A thought in passing, isopropyl alcohol might also act as a decent test fluid. If the stuff is safe enough to rub on your skin, it should be safe enough to test injectors with.
Then again, one could also use Crown Royale or Seagram's VO and squirt the injector into a shot glass so as not to waste the fluid. I'd stay away from Ron Rico 151 rum as that stuff burns (151 proof = 75% pure alcohol).
Remember, if you do use 151, squirt the Ron Rico into the Coca Cola not the other way around.
Here are his raw comments, I need to fix my picture up to look as good as his.
Attached is a picture drawn after having again looked at scope traces, I have built a simulator/injector tester, so it is quite easy to refresh knowledge.

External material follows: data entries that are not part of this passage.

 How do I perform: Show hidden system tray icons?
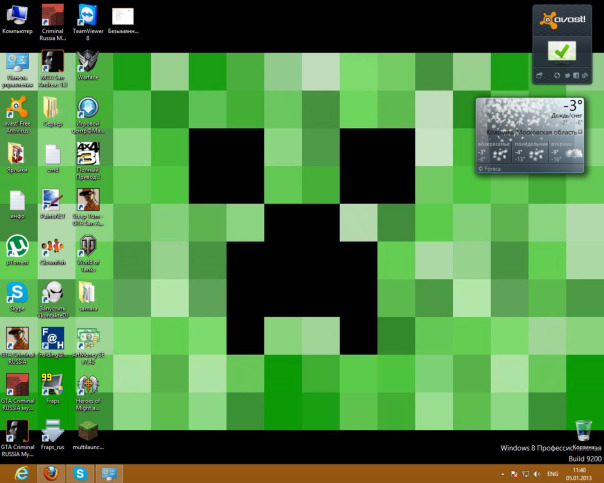point(501,472)
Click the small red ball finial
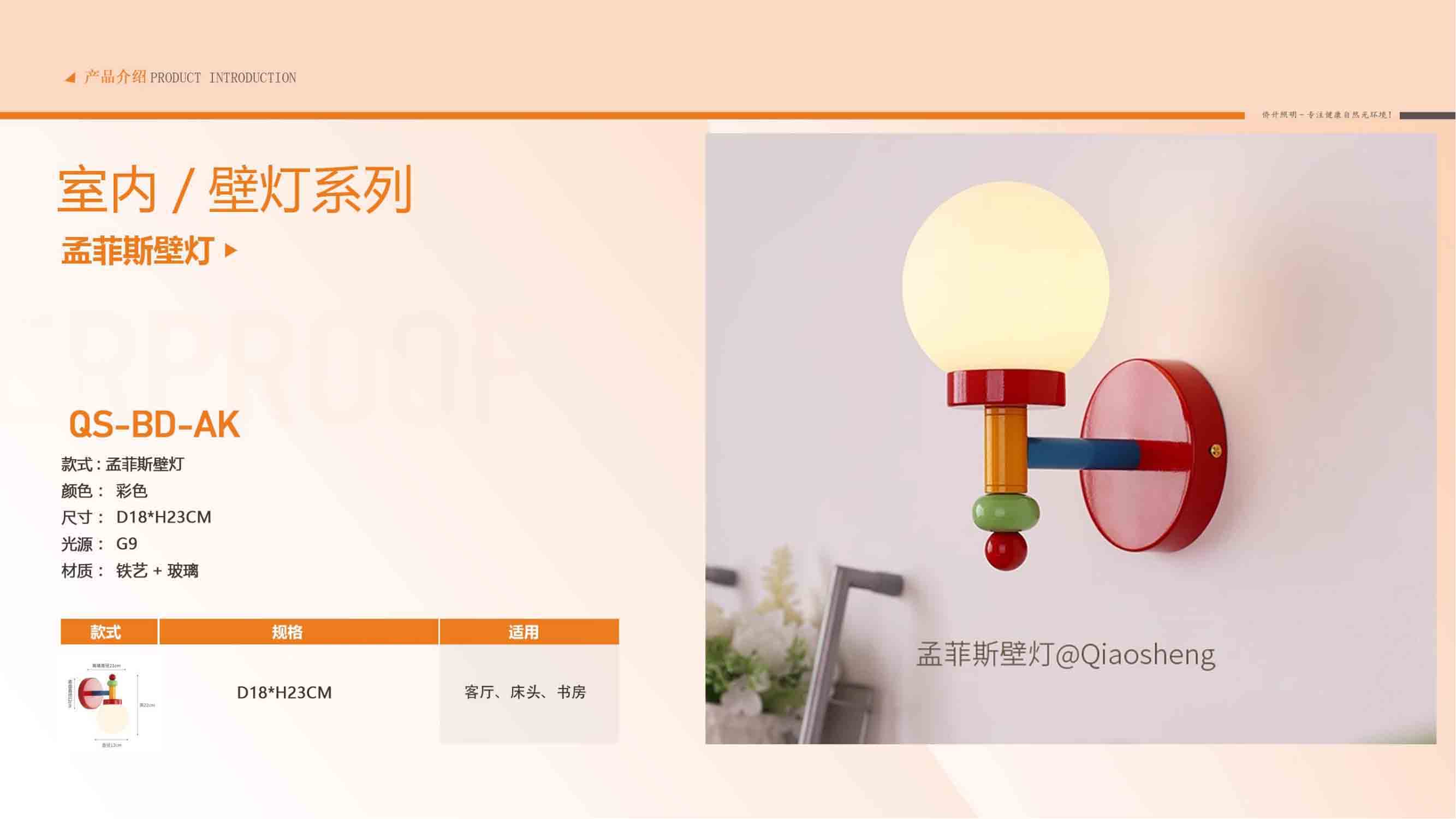Viewport: 1456px width, 819px height. click(x=1006, y=550)
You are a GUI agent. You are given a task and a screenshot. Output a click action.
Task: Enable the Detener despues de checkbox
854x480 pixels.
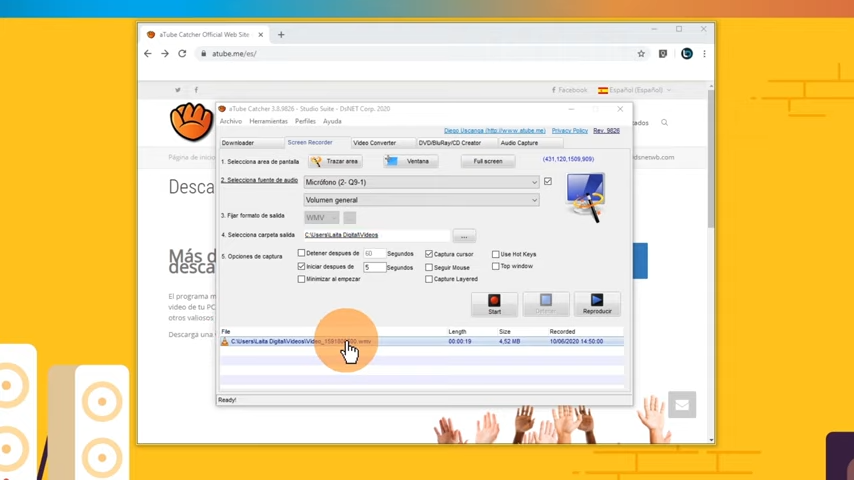click(302, 254)
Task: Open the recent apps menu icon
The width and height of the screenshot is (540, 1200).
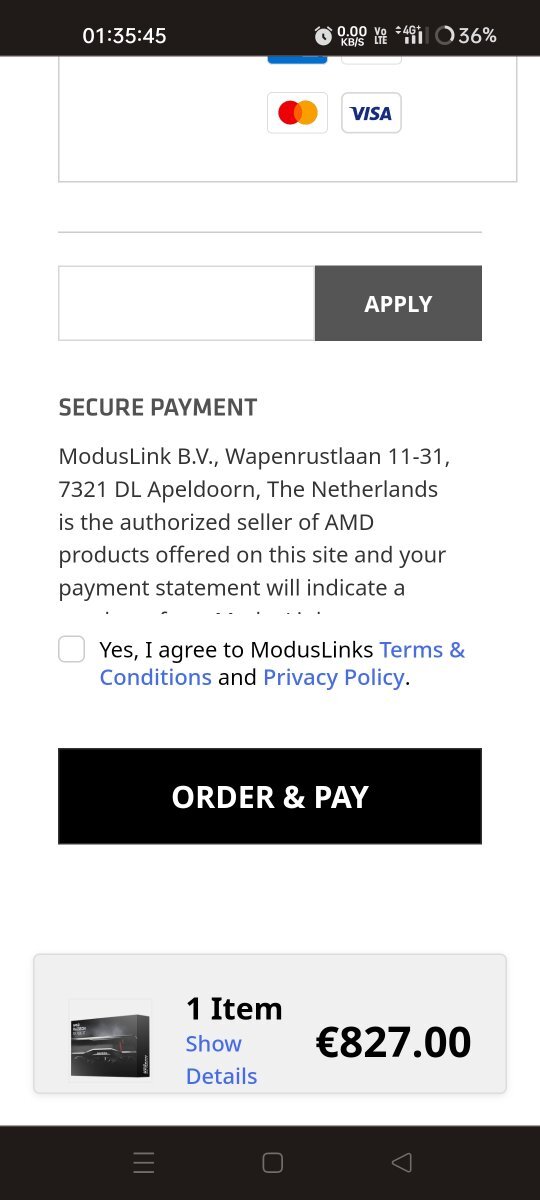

Yes, the flyback voltage gives a polarity reversal when the driving voltage is switched off. This is the famous Lentz Law that says that the driving EMF will always have the polarity that strives to maintain current direction and amplitude at constant level.
However, I am not sure that this makes much sense or is very important and I guess is best to just state it when explaining injector and injector drive behavior.
What is really important however is to state that the injector is a current controlled device and that the force on the pintle is a constant multiplied by current multiplied by the number of winding turns.
Also that the injector has quite a hysteresis, opening current for a hi-z injector is approximately 65% of steady state current and closing current is about 25% of steady state current.
Some comments on your text A to F
A is fine
B is fine ( maybe magnetic field strength)
C is fine and is probably around the time stated
D yes, Lentz Law and all that. BUT, the spike is polarity reversed.
E is fine
F is fine
(From later correspondence after Ola had the simulator done.)
My absolutely OT simulator with built in injector tester (electric test only) is now ready.
For your synopsis on the injectors I have a suggestion to demonstrate that, yes, the quirk in the current IS when the armature flies. Monitor injector current with a normally operating injector. Quirk comes after appr 0,7 to 1,3 ms depending on injector type and make.
Take a piece of hard plastic and push against the pintle where it protrudes. The harder you push the less of a quirk, and if you hold hard enough there is no quirk at all, ie a steady state magnetic circuit only influenced by the magnetic material and no change in reluctance since there is no armature ( pintle ) flight from closed to open.
Wish I had a scope camera, would send you the pics, but...
X axis is time in ms; Y axis is arbitrary.
Logic - The input signal from the ECU to the injector driver.
% Open - Physical position of the injector pintle, 0.0 is closed, 1.0 is fully open.
Voltage - Idealized voltage measured across the injector coil. 1.0 represents the driver supply voltage, nominally 12 volts. For purposes of illustration, I've chosen a saturated injector, so the injector output mirrors the input without any PWM or peak & hold logic.
A - Logic signal turns on voltage to the injector.
B - Field strength in the coil has reach a level that exceeds the spring force in the injector, and the pintle begins moving from closed to open.
C - The pintle reaches full-open in about 0.1 ms from time of first motion.
D - The logic signal is turned off, and the field in the coil collapses causing a flyback voltage spike.
E - The field strength has decayed sufficiently that the spring can now push the pintle closed.
F - (NOT ON PICTURE YET) The pintle valve has closed completely, time from E to F is again about 0.1 ms.
The sum total fuel injected from points B-C and E-F is the less than would be injected when the injector is full open for 0.1 ms.